È un’intuizione profonda: la malvagità quotidiana, che diventa normale per inerzia. È contro questo male minimo — e perciò pericoloso — che la satira si fa feroce. È la percezione di chi, nato negli anni Trenta, ha vissuto con la convinzione che il mondo potesse davvero finire.

Che succede a Baum non propone una divisione morale, né invita a schierarsi dalla “parte giusta”. 

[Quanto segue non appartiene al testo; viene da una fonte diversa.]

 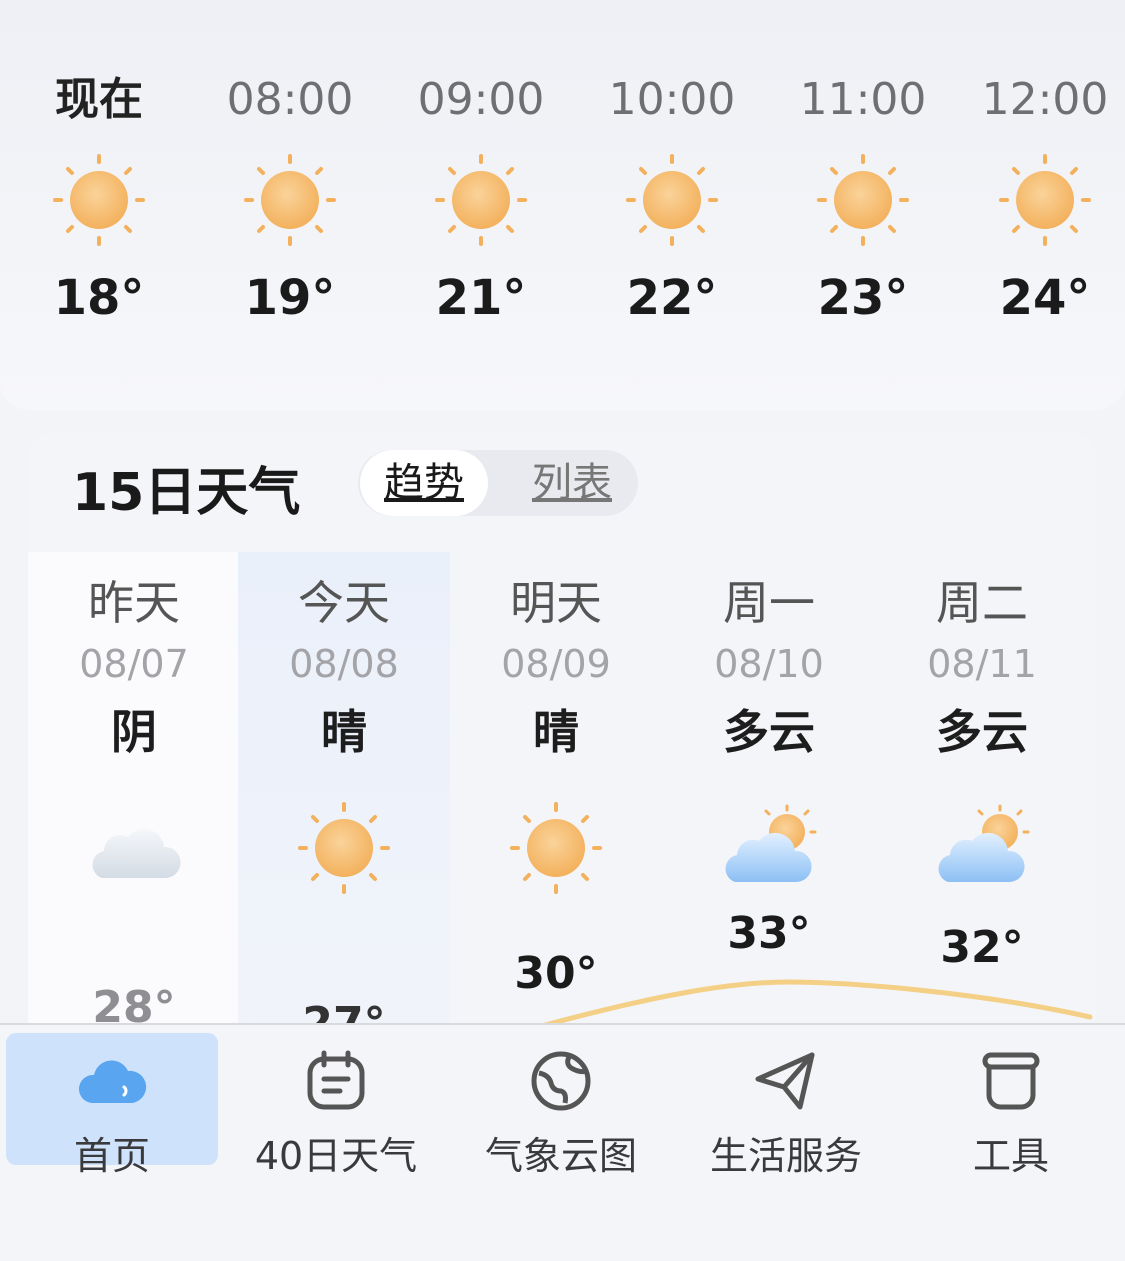 What do you see at coordinates (863, 100) in the screenshot?
I see `hour-time: 11:00` at bounding box center [863, 100].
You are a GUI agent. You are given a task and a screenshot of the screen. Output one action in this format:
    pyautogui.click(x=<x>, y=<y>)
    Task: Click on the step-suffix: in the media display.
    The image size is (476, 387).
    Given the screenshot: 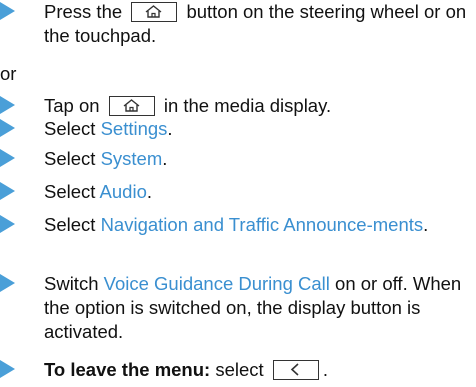 What is the action you would take?
    pyautogui.click(x=248, y=106)
    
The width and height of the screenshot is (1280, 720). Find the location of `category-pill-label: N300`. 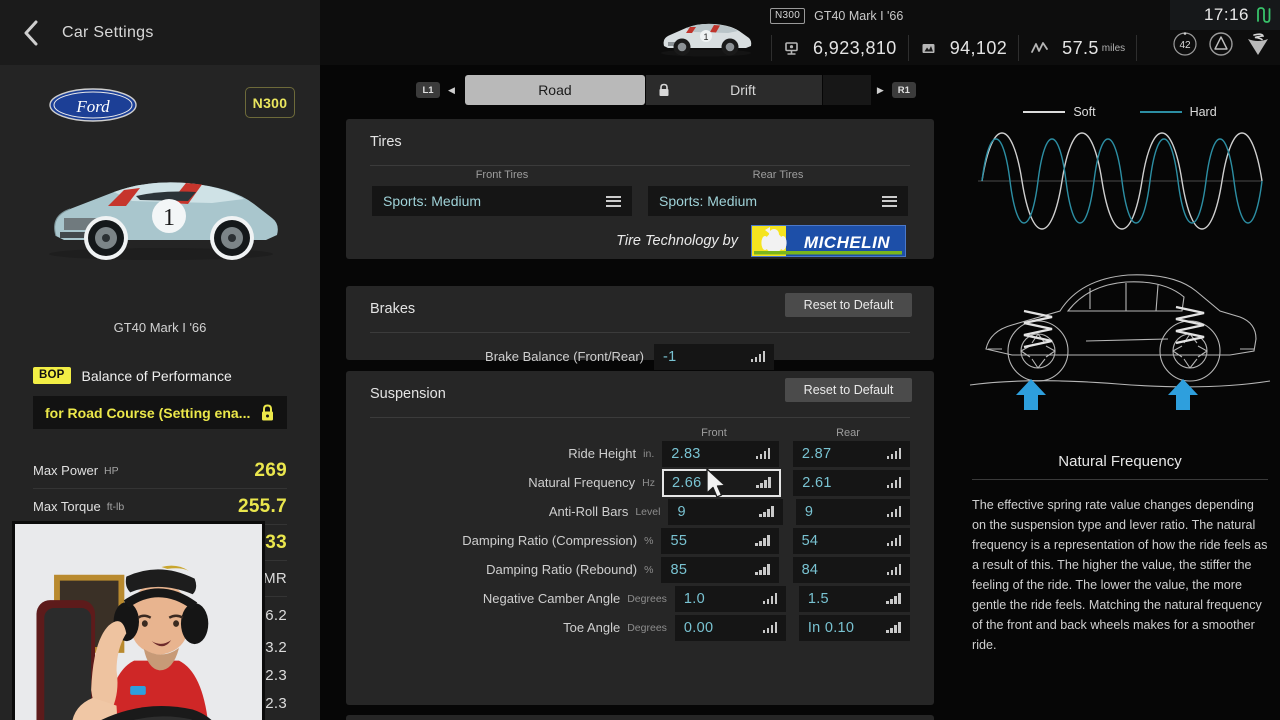

category-pill-label: N300 is located at coordinates (270, 102).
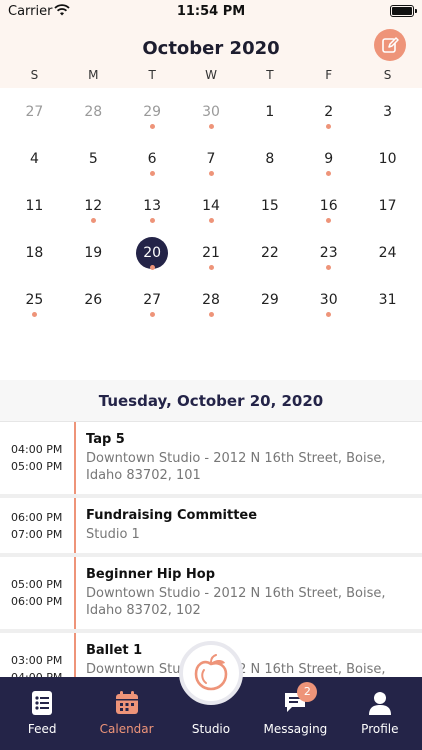 Image resolution: width=422 pixels, height=750 pixels. I want to click on calendar-day: 2, so click(328, 114).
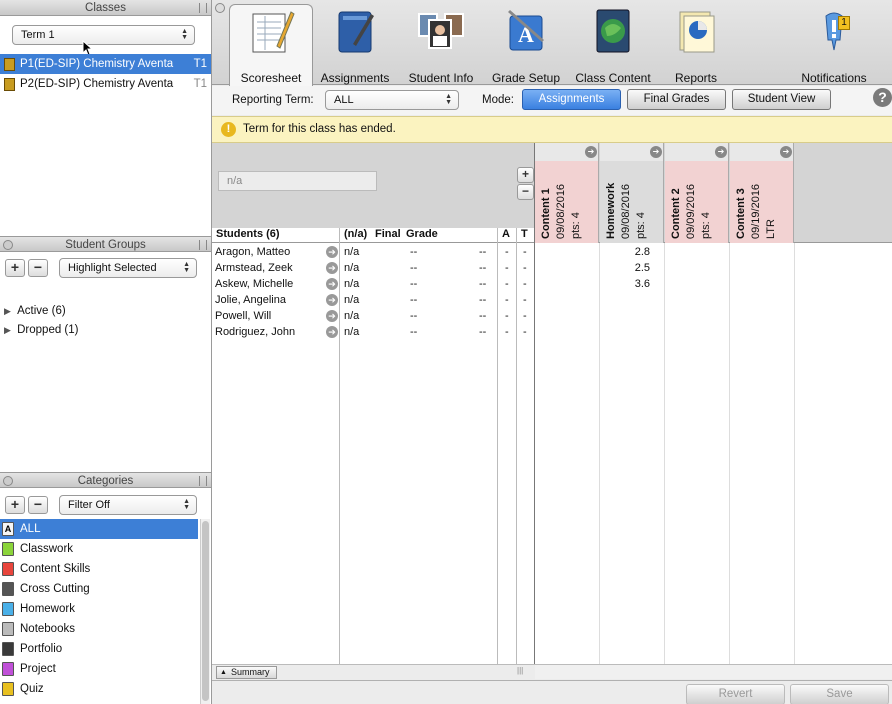 This screenshot has height=704, width=892. Describe the element at coordinates (613, 78) in the screenshot. I see `toolbar-label: Class Content` at that location.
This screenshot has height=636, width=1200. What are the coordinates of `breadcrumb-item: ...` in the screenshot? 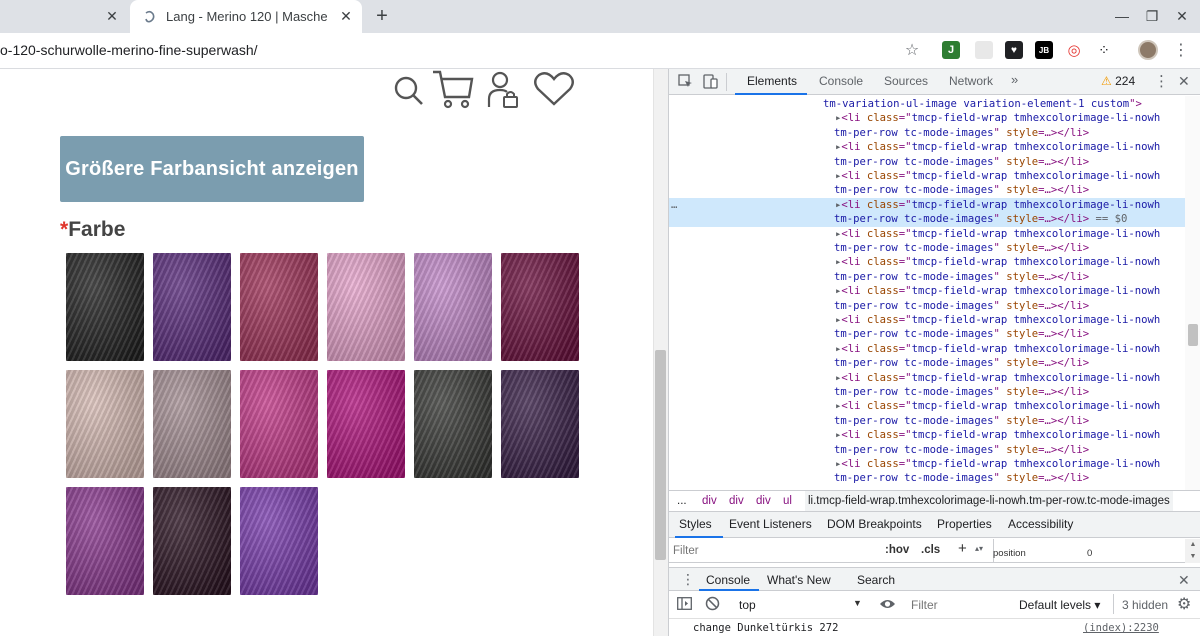 It's located at (682, 501).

Lo sguardo è universale, quasi antropologico: non giudica, osserva. I soliloqui di Baum non conducono a una crescita, né a un percorso spirituale, perché non c’è nulla da raggiungere; c’è piuttosto un affresco dell’esistenza, una fotografia di piccole meschinità e autoinganni. In altre parole: la spiritualità affiora come sintomo, malattia da curare: qualcosa che non guida, bensì che va contenuto.
Se proprio si volesse tracciare una linea di demarcazione, non sarebbe tra innocenti e colpevoli, ma tra chi rischia — e ha successo — e chi invece “rosica”, imprigionato in una inettitudine da cui vorrebbe uscire, anche a costo di ribaltare le certezze e il mondo di cui fa parte.
Non si può parlare di un “grattare via la vernice nella vita degli altri”. Allen non è un autore che smaschera o che penetra il lato nascosto delle persone: preferisce osservare la superficie attraverso il filtro delle proprie nevrosi. Non indaga, riflette. I personaggi non vengono rivelati, ma rispecchiati: diventano specchi che amplificano il caos interiore. È da questa distanza che emergono la caricatura, l’assurdo e la dimensione grottesca.


Che succede a Baum?


di Woody Allen
La nave di Teseo
Romanzo
ISBN: 978-8834621967
Cartaceo 19,00€
Ebook 11,99€

Quarta

Asher Baum sta perdendo la testa. Come biasimarlo? È un giornalista ebreo di mezza età, diventato romanziere e drammaturgo e consumato dall’ansia per qualsiasi cosa, i suoi ampollosi libri filosofici ricevono recensioni tiepide e il suo prestigioso editore newyorkese lo ha scaricato. Il suo terzo matrimonio è in crisi, teme che la moglie, laureata ad Harvard, sia stata sedotta da suo fratello minore, bello e vincente, mentre sospetta anche del loro vicino in Connecticut. In più, lo mette molto a disagio il legame che sua moglie ha con il figlio, uno scrittore più affermato di lui. Come se non bastasse, in un attimo di follia ha cercato di baciare una giovane e attraente giornalista durante un’intervista, che lei sta per rendere pubblica. C’è da stupirsi che Baum abbia iniziato a parlare da solo? Gli sconosciuti che lo incrociano per strada scuotono la testa e lo evitano. Nel frattempo, però, Baum ha scoperto un segreto esplosivo: meglio tenerlo per sé, o rivelarlo e mandare all’aria il suo matrimonio? Che succede a Baum? è il primo romanzo di Woody Allen ed è tutto ciò che ci si aspetterebbe da lui, e molto di più. Il ritratto di un intellettuale paralizzato dalle nevrosi sulla futilità e il vuoto della vita; uno sguardo irriverente sui miti dell’editoria newyorkese; soprattutto, una storia divertente, dalla trama serrata e dalla scrittura impeccabile, da uno dei più grandi e versatili talenti cinematografici e letterari americani. Un romanzo che farà tremare il mondo letterario.